5. CISA Warns of Critical Linux Sudo Flaw Exploited in Attacks
Hackers are actively exploiting a critical flaw (CVE-2025-32463) in the sudo package that lets local users gain root privileges on Linux systems. CISA has added it to its KEV catalog and ordered federal agencies to patch or discontinue sudo by October 20, 2025.
The bug, rated 9.3/10 in severity, affects sudo versions 1.9.14–1.9.17. It stems from sudo’s -R (--chroot) option, which attackers can abuse to run arbitrary commands as root even if they’re not in the sudoers file. Researcher Rich Mirch discovered the flaw, noting it impacts default configurations and requires no predefined user rules.
Disclosed June 30, the vulnerability has been present since June 2023. A proof-of-concept exploit was released July 4, and other exploits have since circulated.

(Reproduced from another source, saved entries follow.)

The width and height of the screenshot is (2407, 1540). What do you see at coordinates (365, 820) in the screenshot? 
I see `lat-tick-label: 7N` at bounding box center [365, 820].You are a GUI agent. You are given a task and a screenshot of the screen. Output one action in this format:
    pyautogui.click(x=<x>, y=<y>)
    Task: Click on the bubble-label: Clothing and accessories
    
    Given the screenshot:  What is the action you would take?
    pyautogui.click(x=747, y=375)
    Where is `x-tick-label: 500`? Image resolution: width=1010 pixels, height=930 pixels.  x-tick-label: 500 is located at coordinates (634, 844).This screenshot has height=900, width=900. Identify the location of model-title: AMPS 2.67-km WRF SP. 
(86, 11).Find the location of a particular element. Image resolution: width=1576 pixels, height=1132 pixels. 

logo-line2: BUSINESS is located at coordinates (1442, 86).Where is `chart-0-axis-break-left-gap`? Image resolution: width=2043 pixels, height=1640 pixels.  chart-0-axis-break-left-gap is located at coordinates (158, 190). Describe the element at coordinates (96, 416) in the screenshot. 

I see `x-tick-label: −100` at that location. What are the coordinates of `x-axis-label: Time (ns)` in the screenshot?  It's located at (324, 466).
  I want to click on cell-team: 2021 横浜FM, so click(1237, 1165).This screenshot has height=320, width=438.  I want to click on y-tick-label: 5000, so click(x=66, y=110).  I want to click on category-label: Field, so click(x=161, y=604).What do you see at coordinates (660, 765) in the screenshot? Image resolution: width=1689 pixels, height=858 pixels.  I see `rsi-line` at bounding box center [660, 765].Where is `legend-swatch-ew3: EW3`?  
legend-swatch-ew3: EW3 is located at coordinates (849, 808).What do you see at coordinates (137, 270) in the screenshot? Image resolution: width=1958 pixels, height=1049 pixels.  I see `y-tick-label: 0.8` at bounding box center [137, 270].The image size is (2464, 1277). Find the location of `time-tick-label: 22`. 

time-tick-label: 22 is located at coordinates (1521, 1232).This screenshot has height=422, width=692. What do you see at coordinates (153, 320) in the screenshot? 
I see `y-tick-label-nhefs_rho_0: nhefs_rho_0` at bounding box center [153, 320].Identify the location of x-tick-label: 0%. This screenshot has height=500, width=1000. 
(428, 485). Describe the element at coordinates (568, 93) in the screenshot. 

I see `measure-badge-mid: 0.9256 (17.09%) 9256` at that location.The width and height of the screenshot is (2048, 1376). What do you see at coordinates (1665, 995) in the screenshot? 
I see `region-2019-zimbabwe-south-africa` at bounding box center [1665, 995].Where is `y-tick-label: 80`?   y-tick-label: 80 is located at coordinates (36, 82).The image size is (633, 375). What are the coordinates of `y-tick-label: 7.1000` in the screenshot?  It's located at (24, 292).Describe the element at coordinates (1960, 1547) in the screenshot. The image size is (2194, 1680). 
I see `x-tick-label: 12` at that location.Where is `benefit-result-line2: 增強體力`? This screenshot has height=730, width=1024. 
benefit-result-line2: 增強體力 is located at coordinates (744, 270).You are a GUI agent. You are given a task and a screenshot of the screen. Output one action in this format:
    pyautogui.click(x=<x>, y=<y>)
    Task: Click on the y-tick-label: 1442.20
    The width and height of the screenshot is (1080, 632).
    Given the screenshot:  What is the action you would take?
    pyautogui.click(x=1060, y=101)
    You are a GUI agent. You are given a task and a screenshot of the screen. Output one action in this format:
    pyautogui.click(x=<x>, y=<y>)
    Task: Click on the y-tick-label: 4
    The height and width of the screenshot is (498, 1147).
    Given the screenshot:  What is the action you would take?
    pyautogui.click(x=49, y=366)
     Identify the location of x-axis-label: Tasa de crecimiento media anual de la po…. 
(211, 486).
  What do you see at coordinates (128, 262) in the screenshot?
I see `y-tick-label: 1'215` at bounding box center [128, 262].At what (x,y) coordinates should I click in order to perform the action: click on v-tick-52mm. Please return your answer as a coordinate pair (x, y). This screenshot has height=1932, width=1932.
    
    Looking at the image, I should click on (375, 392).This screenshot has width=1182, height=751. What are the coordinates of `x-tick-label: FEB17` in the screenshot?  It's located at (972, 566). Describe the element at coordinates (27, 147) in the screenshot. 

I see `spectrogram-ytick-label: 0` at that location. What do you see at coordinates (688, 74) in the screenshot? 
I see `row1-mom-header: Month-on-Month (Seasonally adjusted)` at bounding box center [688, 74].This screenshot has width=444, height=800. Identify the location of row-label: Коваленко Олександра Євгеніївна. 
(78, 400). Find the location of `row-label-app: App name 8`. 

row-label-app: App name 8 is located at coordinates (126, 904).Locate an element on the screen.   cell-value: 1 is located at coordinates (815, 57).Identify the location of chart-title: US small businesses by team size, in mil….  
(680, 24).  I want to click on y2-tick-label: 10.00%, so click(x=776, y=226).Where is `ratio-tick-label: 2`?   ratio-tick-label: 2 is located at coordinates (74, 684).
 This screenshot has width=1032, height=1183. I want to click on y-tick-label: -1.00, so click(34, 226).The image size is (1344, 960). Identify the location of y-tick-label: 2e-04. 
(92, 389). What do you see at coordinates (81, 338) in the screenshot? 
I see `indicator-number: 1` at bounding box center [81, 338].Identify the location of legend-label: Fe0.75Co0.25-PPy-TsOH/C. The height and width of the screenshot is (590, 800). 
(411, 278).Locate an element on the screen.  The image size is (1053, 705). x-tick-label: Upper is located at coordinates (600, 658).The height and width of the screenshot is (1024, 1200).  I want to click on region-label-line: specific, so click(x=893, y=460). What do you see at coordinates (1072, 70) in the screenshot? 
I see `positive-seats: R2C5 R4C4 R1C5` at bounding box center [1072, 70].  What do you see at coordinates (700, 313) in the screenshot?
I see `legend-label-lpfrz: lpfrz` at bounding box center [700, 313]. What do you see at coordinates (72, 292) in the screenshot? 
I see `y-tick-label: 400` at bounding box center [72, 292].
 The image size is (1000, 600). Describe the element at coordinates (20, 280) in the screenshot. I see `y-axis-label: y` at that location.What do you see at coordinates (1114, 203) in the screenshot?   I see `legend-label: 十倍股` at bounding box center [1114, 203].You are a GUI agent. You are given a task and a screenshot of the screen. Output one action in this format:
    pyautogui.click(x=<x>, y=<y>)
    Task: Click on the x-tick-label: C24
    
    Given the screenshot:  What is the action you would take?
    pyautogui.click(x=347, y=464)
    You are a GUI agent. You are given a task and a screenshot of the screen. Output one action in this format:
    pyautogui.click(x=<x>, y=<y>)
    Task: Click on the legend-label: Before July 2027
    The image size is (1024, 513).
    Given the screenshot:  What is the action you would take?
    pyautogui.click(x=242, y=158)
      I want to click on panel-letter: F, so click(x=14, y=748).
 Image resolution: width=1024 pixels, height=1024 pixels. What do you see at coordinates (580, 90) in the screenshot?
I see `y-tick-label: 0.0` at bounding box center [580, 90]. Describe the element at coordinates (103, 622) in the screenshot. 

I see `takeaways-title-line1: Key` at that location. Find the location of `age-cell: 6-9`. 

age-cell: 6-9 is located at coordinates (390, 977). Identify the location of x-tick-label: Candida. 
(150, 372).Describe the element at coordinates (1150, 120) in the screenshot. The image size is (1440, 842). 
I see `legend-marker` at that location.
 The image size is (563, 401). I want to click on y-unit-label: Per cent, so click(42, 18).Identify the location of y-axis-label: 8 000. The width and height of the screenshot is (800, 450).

CISA confirmed active attacks but gave no details. Organizations are urged to prioritize patching and follow KEV guidance to mitigate risk.
6. First Malicious MCP Server Found Stealing Emails in Rogue Postmark-MCP Package
Researchers have uncovered the first known malicious Model Context Protocol (MCP) server, raising new supply chain concerns. Security firm Koi Security found a rogue npm package, “postmark-mcp,” uploaded on Sept. 15, 2025, by developer “phanpak,” who maintains 31 other packages. The fake library mimicked the official Postmark Labs project but introduced a backdoor in version 1.0.16, released Sept. 17.
The backdoor silently BCC’d every email sent via the MCP server to phan@giftshop[.]club, exposing potentially sensitive data such as invoices, password resets, and internal memos. The package was downloaded 1,643 times before its removal.
The attack was “embarrassingly simple — one line of code, thousands of stolen emails.” Snyk warned MCP servers often run with high trust inside AI workflows, making them especially risky targets.
Users are urged to remove the npm package, rotate exposed credentials, and audit email logs. Postmark confirmed the package was unaffiliated and that its services remain secure.